DATASET ROWS
*-*-*
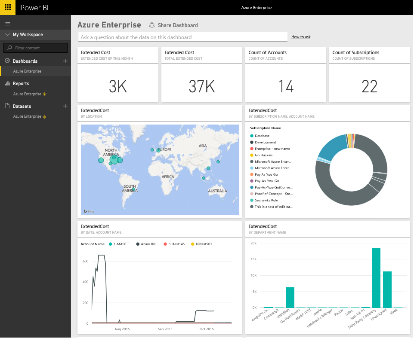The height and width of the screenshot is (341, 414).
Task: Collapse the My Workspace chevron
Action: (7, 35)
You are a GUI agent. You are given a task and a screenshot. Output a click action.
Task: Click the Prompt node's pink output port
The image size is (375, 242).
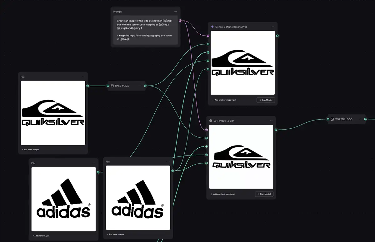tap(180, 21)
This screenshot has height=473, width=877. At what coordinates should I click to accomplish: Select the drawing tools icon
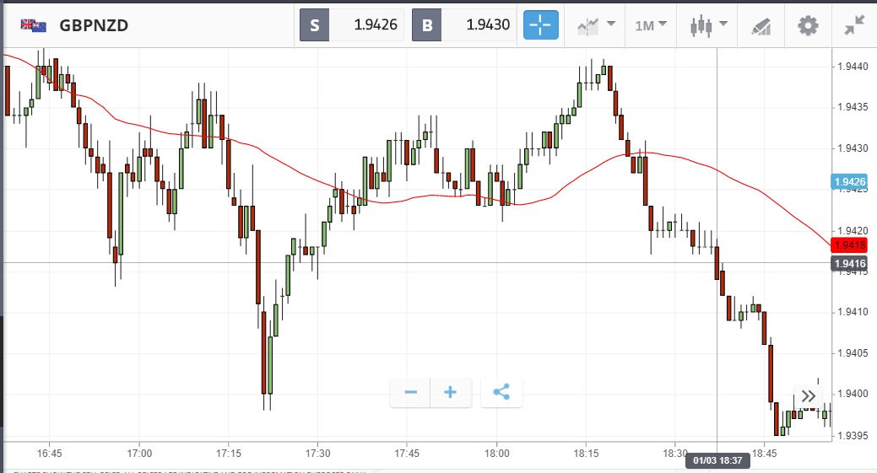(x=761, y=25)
*-*-*
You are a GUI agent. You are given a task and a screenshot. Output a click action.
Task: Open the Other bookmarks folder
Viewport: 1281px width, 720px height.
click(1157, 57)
*-*-*
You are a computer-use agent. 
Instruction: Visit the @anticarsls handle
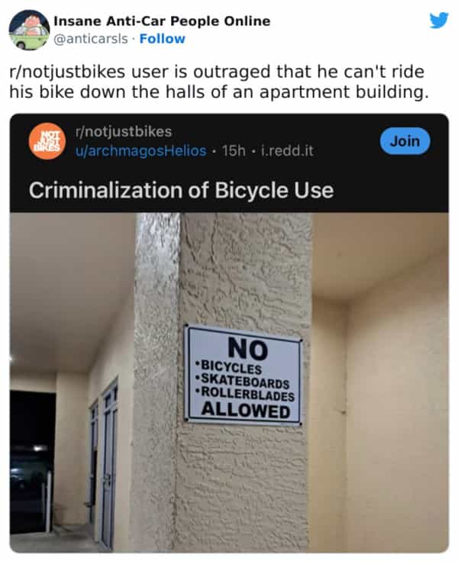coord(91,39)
*-*-*
DESCRIPTION OF THE TASK
Rename "drawing tools icon" to "shapes menu" in the stretch of records from the line containing "This screenshot has" through the line containing "(x=761, y=25)", and keep all else unchanged. Give only those lines, without the pictures.

THE RESULT
This screenshot has height=473, width=877. At what coordinates should I click to accomplish: Select the shapes menu
(x=761, y=25)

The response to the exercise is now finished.